Elle brise le tabou et le lourd silence qui l’a tenue prisonnière. Victime d’inceste à l’âge de 11 ans, Véronique s’est tue pendant plus de trente ans afin de préserver le nom et l’honneur de sa famille. Un père violeur, une mère impassible… Elle témoigne de sa tristesse et de sa colère. Pour dénoncer son passé et tenter de retrouver une certaine paix intérieure…
“L’orage de ce soir-là aura marqué ma première fois. Je suis dans son lit. J’ai peur des éclairs. Et encore plus de lui. Une de ses mains de malpropre se balade sur mon corps, l’autre me barre la bouche. Je ne dois pas crier. “De toute façon, personne ne viendra si tu cries.”
Je n’ai que 11 ans. Lui, c’est mon père. Je ne voulais pas m’endormir dans ses bras ce soir-là, mais dans ceux de ma mère. Une fois de plus, elle m’a rejetée et m’a lancée : “Vas à côté de ton père !” Elle savait pourtant ce qui se passerait…
Les fois précédentes, cela se déroulait dans mon lit.

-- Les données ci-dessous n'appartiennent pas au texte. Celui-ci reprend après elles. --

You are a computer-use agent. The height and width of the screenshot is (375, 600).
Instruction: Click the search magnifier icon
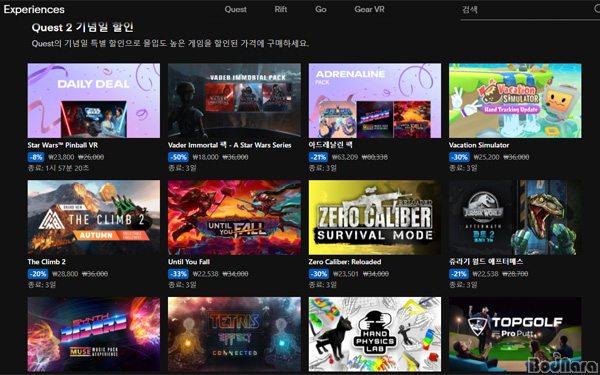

Je partageais une chambre avec ma soeur, mais nous dormions séparément. Dès que notre père entrait dans la pièce, elle se retournait et faisait semblant de dormir. Je tremblais, car je savais qu’il venait pour moi.
À cinq ans, il m’emmenait dans son bureau. Je me souviens très bien de cette pièce où il se passait tant de choses. Dans un langage de gosses, on pourrait dire qu’on jouait au papa et à la maman. Sauf que j’étais sa fille et que ce n’était pas mon rôle de jouer à la maman…
Il me suivait également à la salle de bains. Une fois, pour me débarrasser de lui et appeler à l’aide, je me suis cassé le bras par exprès. J’en porte toujours les cicatrices. Des marques qui ne s’en iront jamais. À l’extérieur comme à l’intérieur.